Primal Scream Therapy
Somehow, considering the 90s happened, Bobby Gillespie is still stalking the stage, around Europe and for the third (and fourth) time this year – foggy old London toon. Such recent gigs give us a good idea of what to expect – even more so the release of their third compilation of singles – Maximum Rock ‘n’ Roll: The Single (Remastered).
“Sony wanted bangers. The tracks we gave them were good, but Sony went ‘That’s not what we were expecting.’ They wanted ‘Rocks 2’, I guess, but we gave them ‘Broken’ – a beautiful folk-rock track with 12-string guitars.” (NME)

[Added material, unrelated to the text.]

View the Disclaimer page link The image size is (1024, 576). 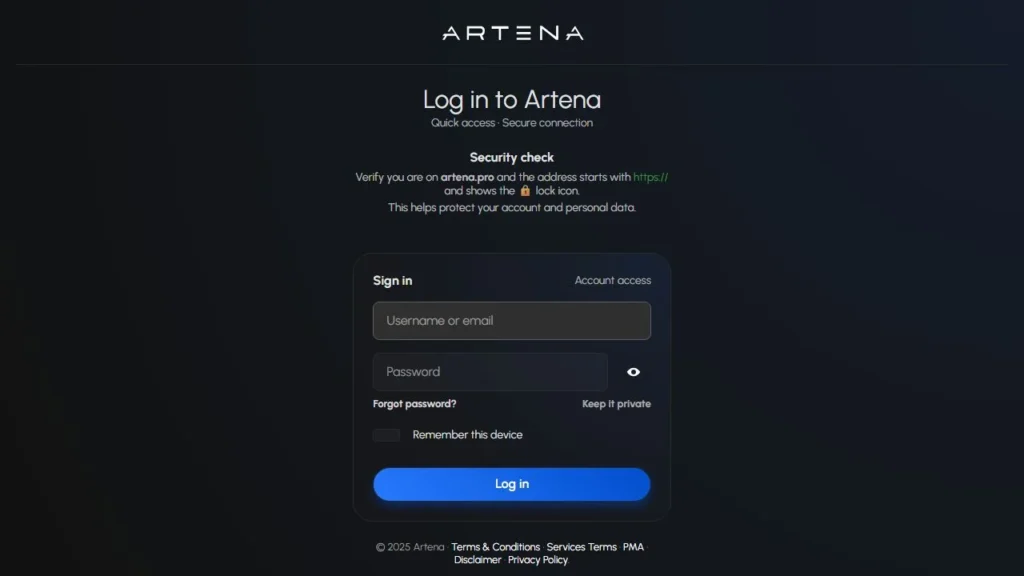point(477,560)
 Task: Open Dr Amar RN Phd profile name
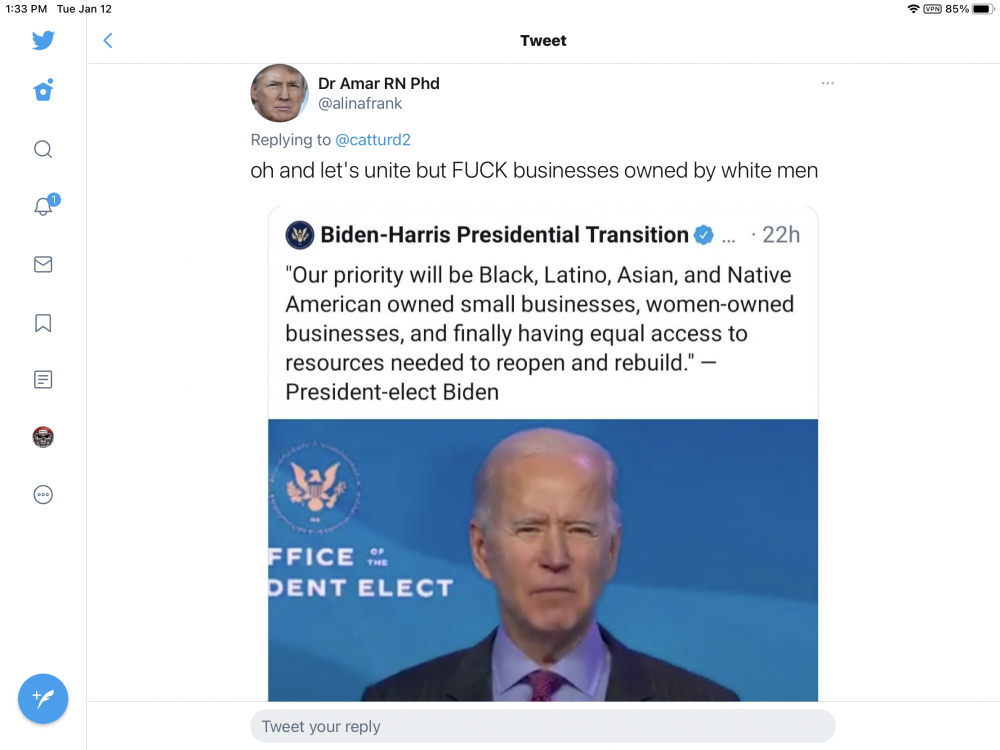tap(378, 84)
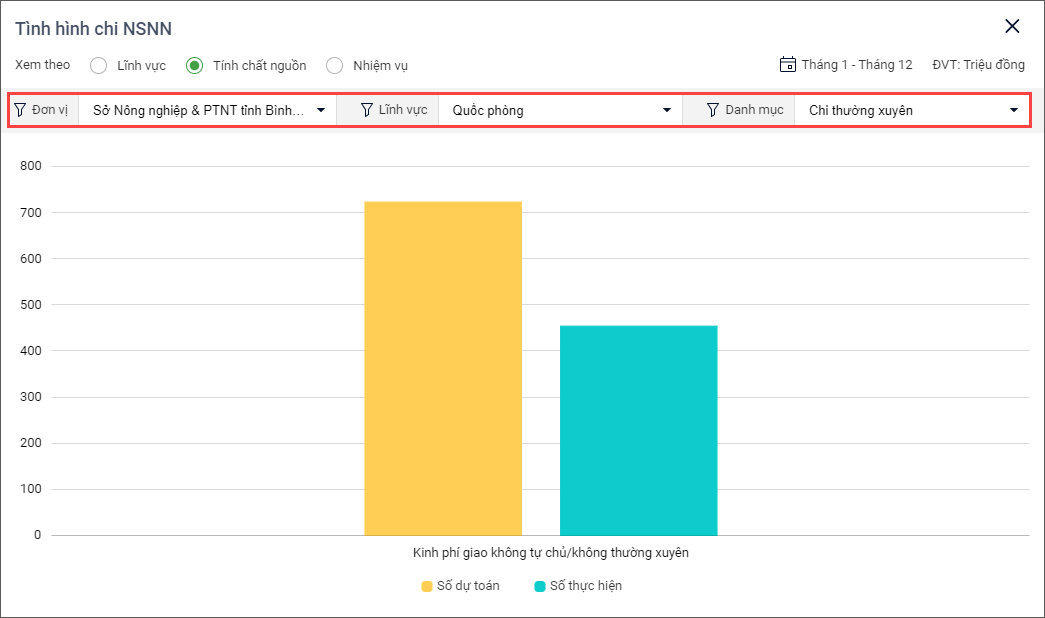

If the label don’t want ‘new stuff’, recent gigs show Primal Scream still have no problem stomping out the sausages. ‘Rocks’, ‘Country Girl’, ‘Movin’ On Up’, ‘Loaded’ all feature in recent sets. And why not? Gillespie is the last standing (someone correct me?) frontman as a priest. Fittingly Bobby knows:
“Rock is a dying language. It’s like Latin, it’s old, it’s finished, it really has nothing more to say.” He instead praised the vitality of grime and hip-hop, saying; “It’s like they’re talking in an occult language, and that’s how it should be.” (NME)
We can place Bobby G and co in the same bracket as those also commonly using Latin in practice – doctors and lawyers, this new middle-class profession of rock’n’roll. Of all those young’uns who raved through the 90s to Screamadelica how many will be slipping away from the bar to come for some primal therapy?
Primal Scream have slid through the decades like the Velvet Underground; morphing into Madchester and popping painkillers like a coupla hicks. Playing two dates, 29th and 30th of November, at 02 Forum in Kentish Town, Primal Scream will be supported by Wild Daughter and The Roves on those respective dates.